General Ross is the last soldier in his way...
...but it turns out that Ross has been contemplating letting the Abomination out to fight the Hulk. MODOK surmises this and forges an alliance with Ross.
Issue #287, which doesn't really have a main plot but just focuses on the Hulk and Kate Waynesboro getting to know each other (and of course, features MODOK being awesome) is a better issue than #286.
MODOK frees the Abomination but it turns out that he was beaten so badly by the Hulk the last time they fought that he's unwilling to do so again.
It's a sad day for the Abomination. MODOK tortures him to the point where he's more afraid of MODOK than the Hulk...
...which gets him reluctantly ready to fight again.
Also, Hulk goes to the dentist.
Unfortunately, MODOK is also dealing with an insurrection in AIM.
A group of blue suited rebels attack his compound, forcing him to retreat. (Ridiculous! MODOK can't fight off a group of dopes in beekeeper outfits!?! )
I should note that the previous times (beginning in Ms. Marvel #7, and also in Marvel Two-In-One #81-82) we saw the rival blue and yellow AIM teams, the blue-suited guys were working with MODOK and the yellow were rebelling against him. This time it's the opposite. In any event, this seems to be the end of the AIM rebellion, with MODOK kicked out and the yellow and blue agents seemingly settling their differences and working together for the rest of this arc.
Meanwhile, Abomination heads to Bruce Banner's lab and attacks the Hulk. In the course of the battle, the silly robot sphere is destroyed...
...and it's also revealed that Dr. Waynesboro is more than just a research assistant; she's a full-blown SHIELD agent.
Bruce isn't thrilled that SHIELD has assigned him a watchdog, but he kind of accepts it since he gets a little out of control while fighting the Abomination.
The Abomination isn't able to defeat the Hulk but he kidnaps Waynesboro.
General Ross shows up with Betty, presumably to show Betty that the Hulk is dead, but obviously things didn't work out that way. And Ross tips his hand (way too obviously, in typical Mantlo fashion) that he was involved in the attack.
But Hulk doesn't have time to deal with that; he heads out after Kate.
And that's where things get really good. Because the Abomination doesn't know that MODOK's been kicked out of AIM, so that's where he takes Kate.
And AIM decides to turn Kate into another MODOK.
MODOK and the Hulk team-up to invade the base and rescue Kate...
...but it's too late and she becomes "Ms. MODOK" - no kidding, that's actually what the AIM agents call her.
And then... MODOK falls in looooove with Ms.
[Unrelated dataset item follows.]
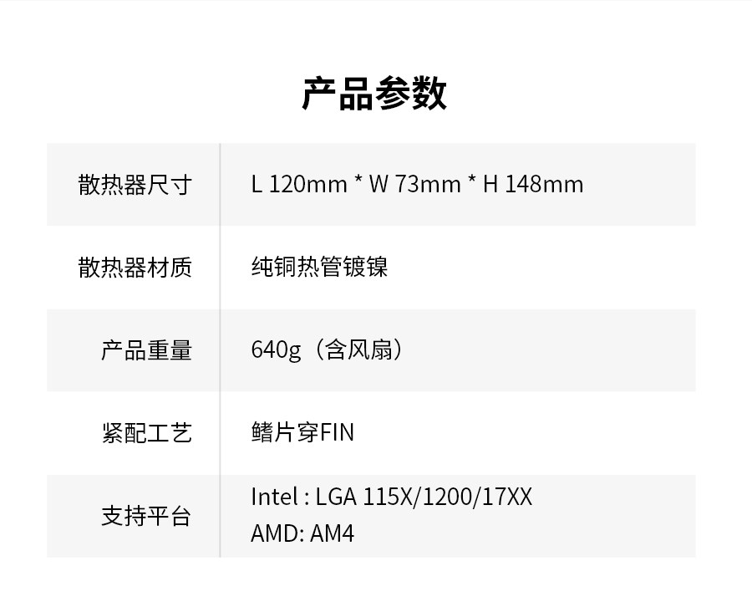
Task: Select the 紧配工艺 row label
Action: (146, 433)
MODOK.
She's initially good with that...
...and helps him defeat the remaining AIM agents...
...but when MODOK disintegrates the Abomination...
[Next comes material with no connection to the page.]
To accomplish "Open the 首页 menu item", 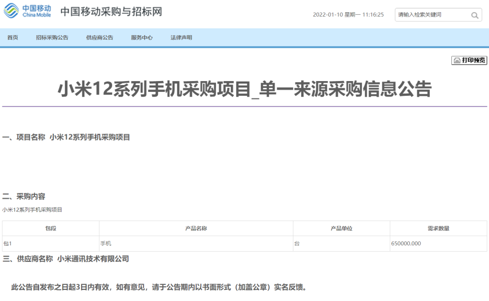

...Ms. MODOK is displeased.
MODOK is defeated and Ms. MODOK is reverted to Agent Waynesboro.
Whoo boy. Crazy stuff this arc!
Every issue in this arc has a different inker, but Sal Buscema's pencils keep the art consistent (although it's a little more... abstract? cartoony? in Carlos Garzon's final issue).
Quality Rating: B-
Chronological Placement Considerations: Issue #287 begins with Hulk still holding the body of the future-soldier from issue #286 so they should be placed together despite the stories being otherwise unrelated. The scene with MODOK, Thunderbolt Ross, and the Abomination continues directly from issue #287 to #288.
Continuity Insert? N
My Reprint: N/A
Inbound References (3): showAbomination, Bereet, Betty Ross, General 'Thunderbolt' Ross, Hulk, Kate Waynesboro, MODOK
Hulk #286 was titled "Soldier" in announcements, which was the title of the Ellison story. After Ellison got paid off, Shooter did issue a "zero tolerance for plagiarism" memo. When this story broke in the fanzines, Marvel apparently attempted some damage control by claiming that Ellison was supposed to be credited all along--and that #286 was supposed to be an outright adaptation--but a changeover in editors caused the credit to be unattached. The fanzines immediately noted that #286 was not Milgrom's last issue, so the plagiarism charge stuck.
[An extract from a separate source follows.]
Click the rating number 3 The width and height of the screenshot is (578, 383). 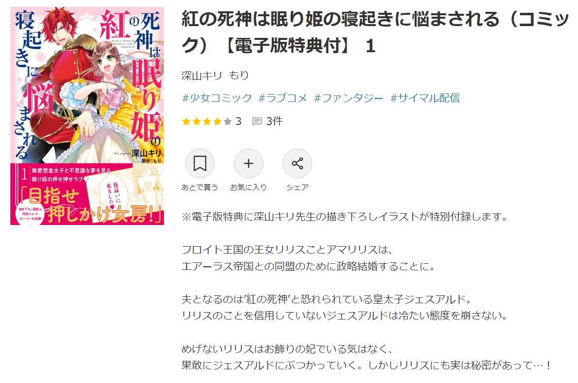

The financial VP was Milton Griepp, I think.
I wonder if Harlan is still getting those subscriptions. The fanzines didn't list them among his compensation.
Posted by: Mark Drummond | July 13, 2013 3:56 PM
If so, he's probably complaining about each comic as he finds them in the mailbox. he he
Posted by: ChrisKafka | July 13, 2013 7:35 PM
Sad use of the Abomination. From the terror of his original appearance to this! The Abomination is one of the few villains who could give the Hulk a run for his money. I don't why he turned into this.
Possible theory with the color switcheroo. MODOK might have somehow mind controlled whatever people he came into contact as he goes from AIM facility to AIM facility. Eventually, the other factions break free and then go after him. The AIM Civil War might have started with real followers of MODOK following him willingly, but it makes more sense that more of them were forced into servitude.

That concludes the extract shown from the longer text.